If the problem was in a onedimensional setting with $f = 1$ I would start like this. In order to integrate $\phi_s$ over a finite interval I would "discretize" it: Instead of integrating $\phi_s$ itself I integrate a step function with step size $\frac{1}{R}$ and a random value between $-\pi$ and $\pi$. Now the integral has in principle become a product of the step size $\frac{1}{R}$ and the result of a 1D-random walk: $$\int_a^b \phi_s(k)\mathrm{d}k \approx \sum_{j=1}^{\left \lceil{(b-a)R}\right \rceil} (\pm \pi) \frac{1}{R}$$ with $\pm \pi (j)$ yielding $\pi$ and $-\pi$ with equal probability (actually it should be some value between $-\pi$ and $\pi$ but this should only be wrong by a constant prefactor). For $R\rightarrow \infty$ the average value of this sum is 0 while its standard deviation should be $\frac{\pi}{R}\sqrt{(b-a)R} = \pi\sqrt{\frac{(b-a)}{R}}$.

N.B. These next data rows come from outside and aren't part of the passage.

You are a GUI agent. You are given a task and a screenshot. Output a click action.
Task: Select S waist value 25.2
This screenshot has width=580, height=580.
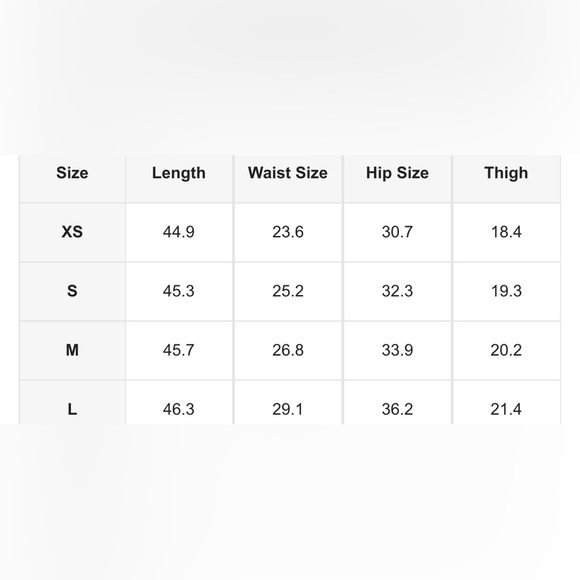tap(288, 291)
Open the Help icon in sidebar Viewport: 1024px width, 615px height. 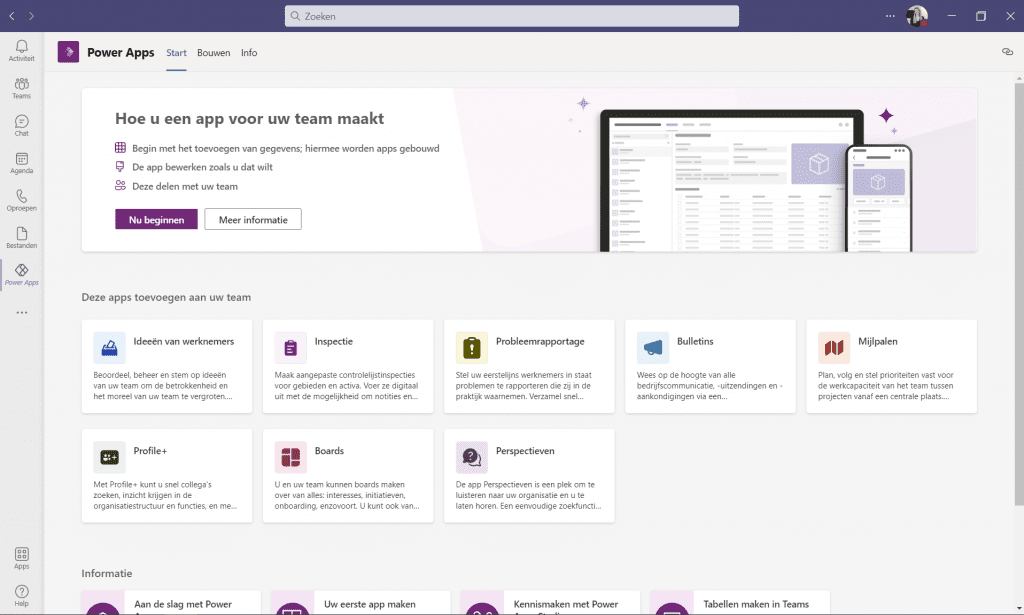coord(21,595)
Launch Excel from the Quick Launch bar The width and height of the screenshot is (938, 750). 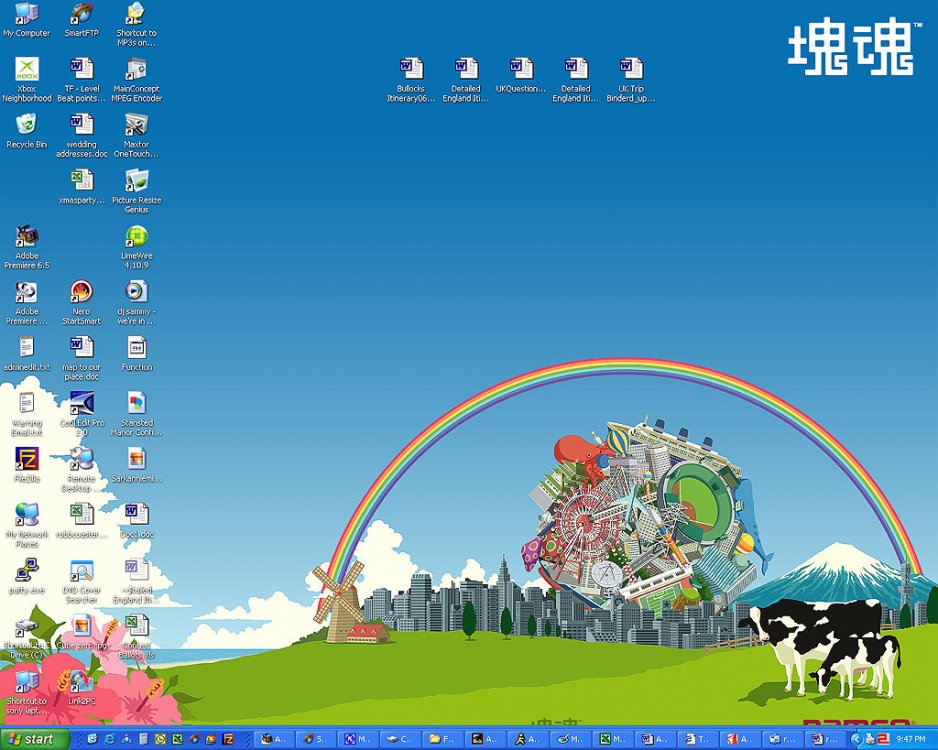pos(176,739)
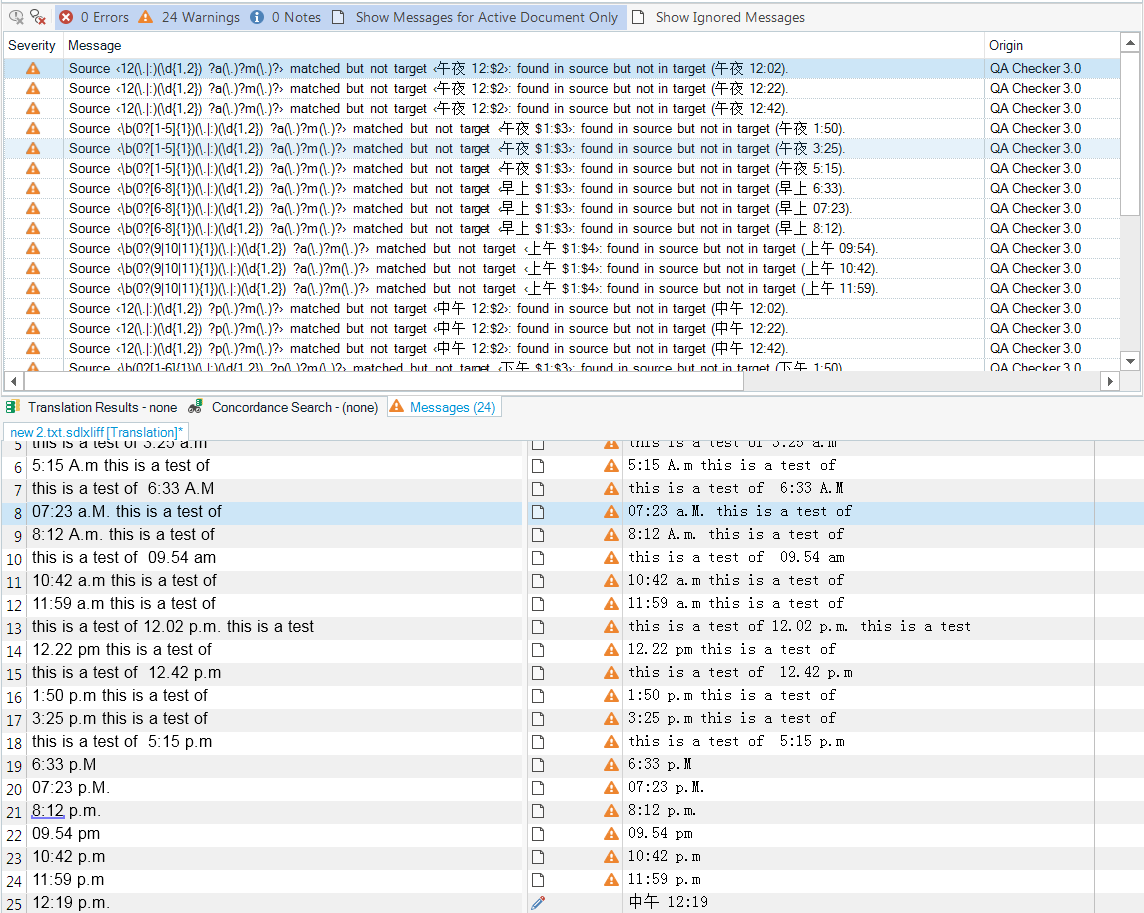
Task: Open the Translation Results tab
Action: point(92,407)
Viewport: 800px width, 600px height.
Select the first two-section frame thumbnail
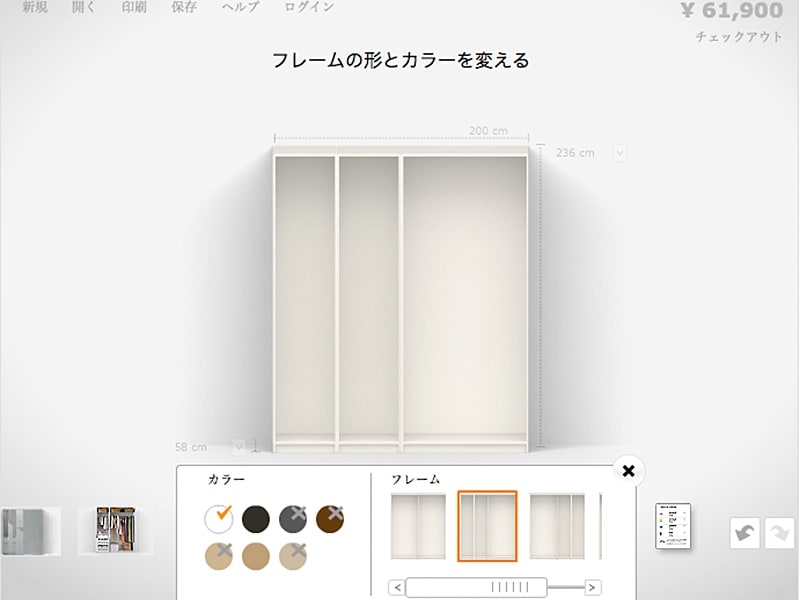point(417,526)
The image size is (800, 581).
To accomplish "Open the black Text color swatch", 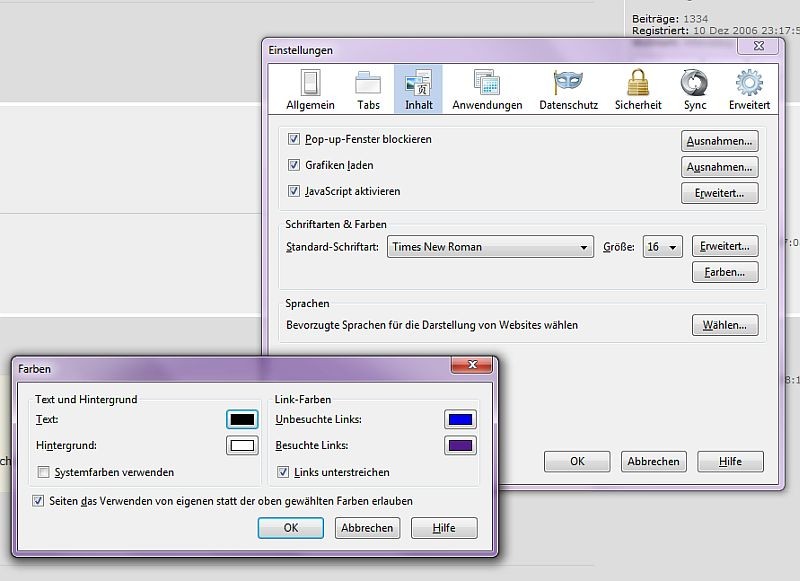I will click(242, 420).
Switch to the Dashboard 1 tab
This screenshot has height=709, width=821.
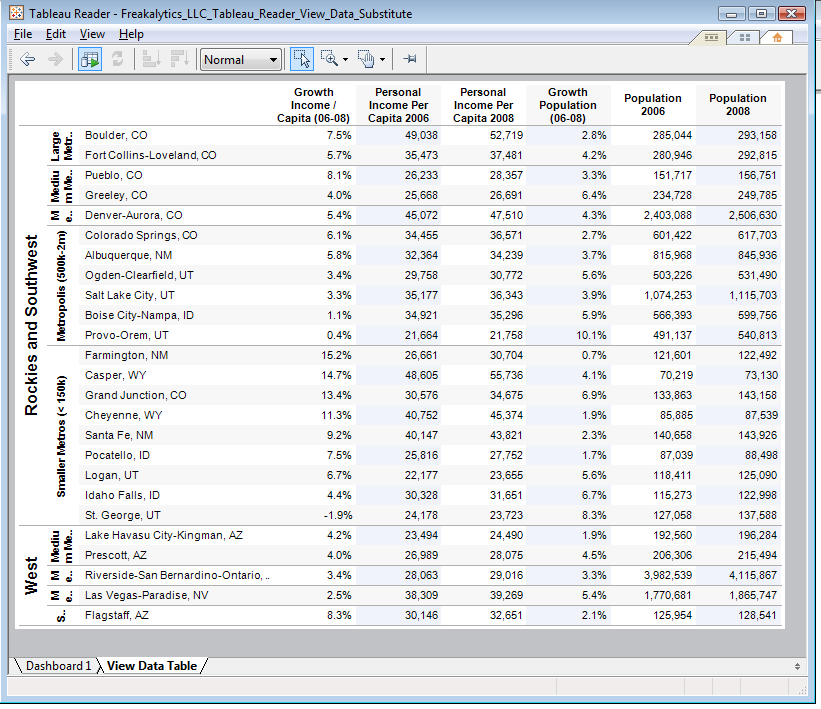57,665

Now this method can be generalized in various directions. In order to integrate the product of $\phi_s$ with some function $f$ over a possibly unbounded domain in one dimension one can use the same line of thought but now one has to deal with a random walk with varying step size according to $f$. $$\int_a^b f(x) \phi_s(x) \mathrm{d}x \approx \sum_{j=1}^{(b-a)R} f(j)\phi_s(j) \frac{1}{R}$$ Using $\phi_s = \pm \pi$ and the additivity of variances one can write the standard deviation of this term as follows: $$\sigma = \frac{\pi}{R}\sqrt{\sum_{j=1}^{(b-a)R} (f(j))^2} = \frac{\pi}{\sqrt{R}}\sqrt{\sum_{j=1}^{(b-a)R} (f(j))^2 \frac{1}{R}} \xrightarrow{R\rightarrow \infty} \frac{\pi}{\sqrt{R}} \sqrt{\int_a^b (f(x))^2 \mathrm{d}x}$$ In the last step I used the definition of the (possibly improper) Riemann integral. The $D$-dimensional case is completely analogous and yields $$\sigma\left(\int_{\Omega} f(\vec{x}) \phi_s(\vec{x}) \mathrm{d}^D x\right) \approx \frac{\pi}{\sqrt{R}^D} \sqrt{\int_{\Omega} (f(\vec{x}))^2 \mathrm{d}^Dx}$$ for the case where $\phi_s$ fluctuates randomly on a scale of $R$ in every direction and $$\sigma\left(\int_{\Omega} f(\vec{x} \phi_s(\vec{x}) \mathrm{d}^D x\right) \approx \frac{\pi}{\Pi_{i=1}^D \sqrt{R_i}} \sqrt{\int_{\Omega} (f(\vec{x}))^2 \mathrm{d}^Dx}$$ for the case where $\phi_s$ fluctuates randomly on a scale of $R_i$ in the direction $i$.